= Optical circulator =

Optical device in which light entering any port exits from the next

Optical Circulator symbol

An optical circulator is a three- or four-port optical device designed such that light entering any port exits from the next. This means that if light enters port 1 it is emitted from port 2, but if some of the emitted light is reflected back to the circulator, it does not come out of port 1 but instead exits from port 3. This is analogous to the operation of an electronic circulator. Fiber-optic circulators are used to separate optical signals that travel in opposite directions in an optical fiber, for example to achieve bi-directional transmission over a single fiber. Because of their high isolation of the input and reflected optical powers and their low insertion loss, optical circulators are widely used in advanced fiber-optic communications and fiber-optic sensor applications.

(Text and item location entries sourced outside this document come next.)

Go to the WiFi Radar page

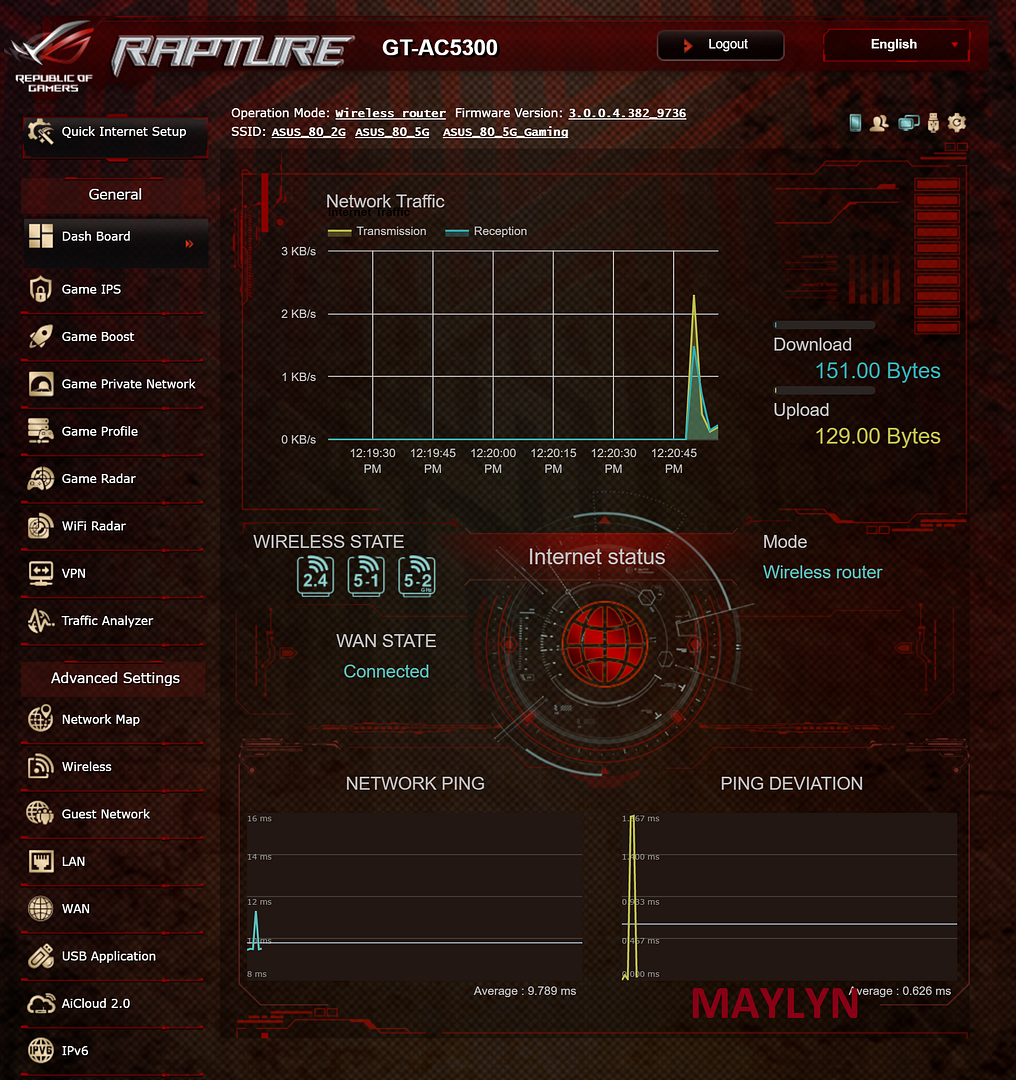94,526
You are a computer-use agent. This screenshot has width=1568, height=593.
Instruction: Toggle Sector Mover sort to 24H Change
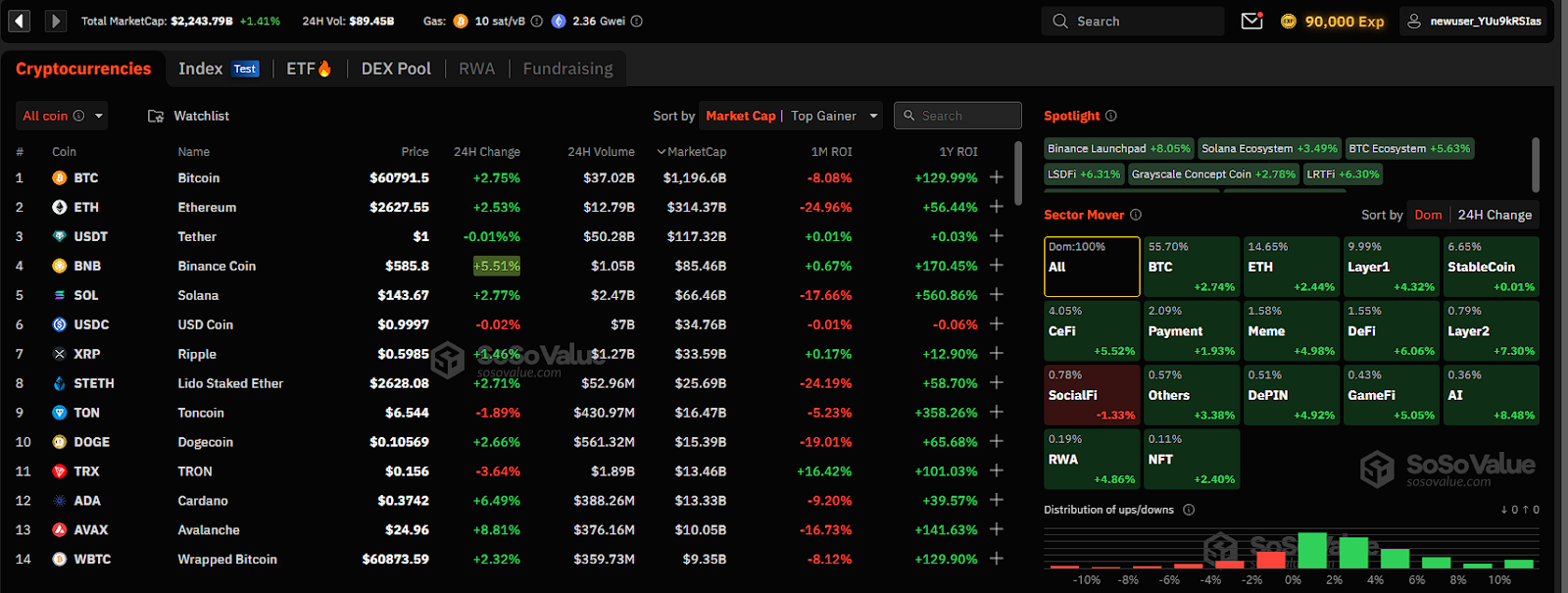[x=1494, y=215]
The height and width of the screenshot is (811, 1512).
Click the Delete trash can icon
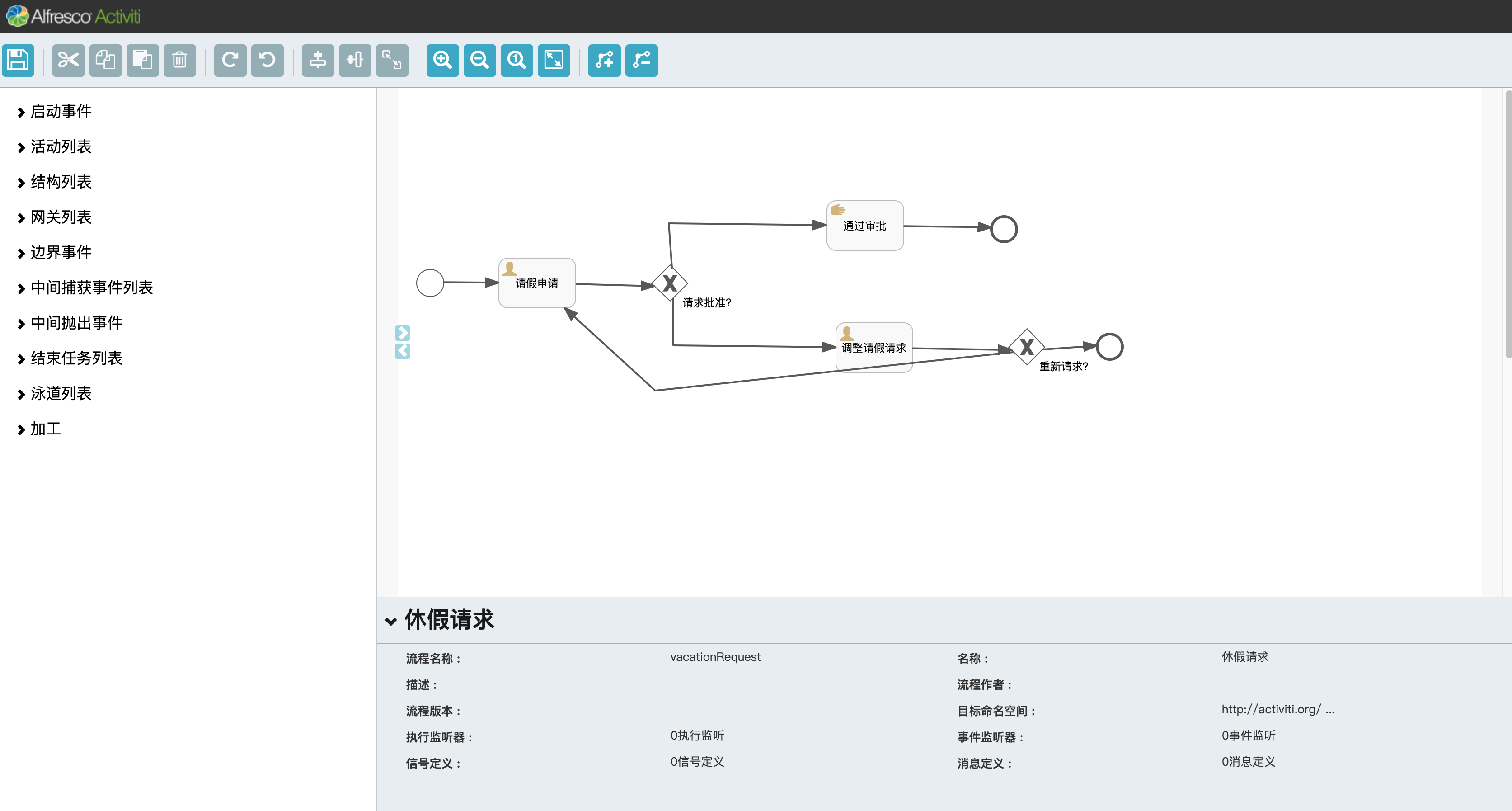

Optical circulators are non-reciprocal optics, which means that changes in the properties of light passing through the device are not reversed when the light passes through in the opposite direction. This can only happen when the symmetry of the system is broken, for example by an external magnetic field. A Faraday rotator is another example of a non-reciprocal optical device, and indeed it is possible to construct an optical circulator based on a Faraday rotator.

==History==
In 1965, Ribbens reported an early form of optical circulator that utilized a Nicol prism with a Faraday rotator. With the advent of fiber and guided-wave optics, waveguide-integrable and polarization-independent optical circulators were later introduced. The concept was later extended to silicon photonic waveguide systems. In 2016, Scheucher et al. have demonstrated a fiber-integrated optical circulator whose nonreciprocal behavior originated from the chiral interaction between a single ^{85}Rb atom and the confined light in a whispering-gallery mode microresonator. The routing direction of the device is controlled by the internal quantum state of the atom and the device is able to route individual photons.

In 2013, Davoyan and Engheta proposed a nanoscale plasmonic Y-circulator based on three dielectric waveguides interconnected with a magneto-optical junction with plasmonic nanorods.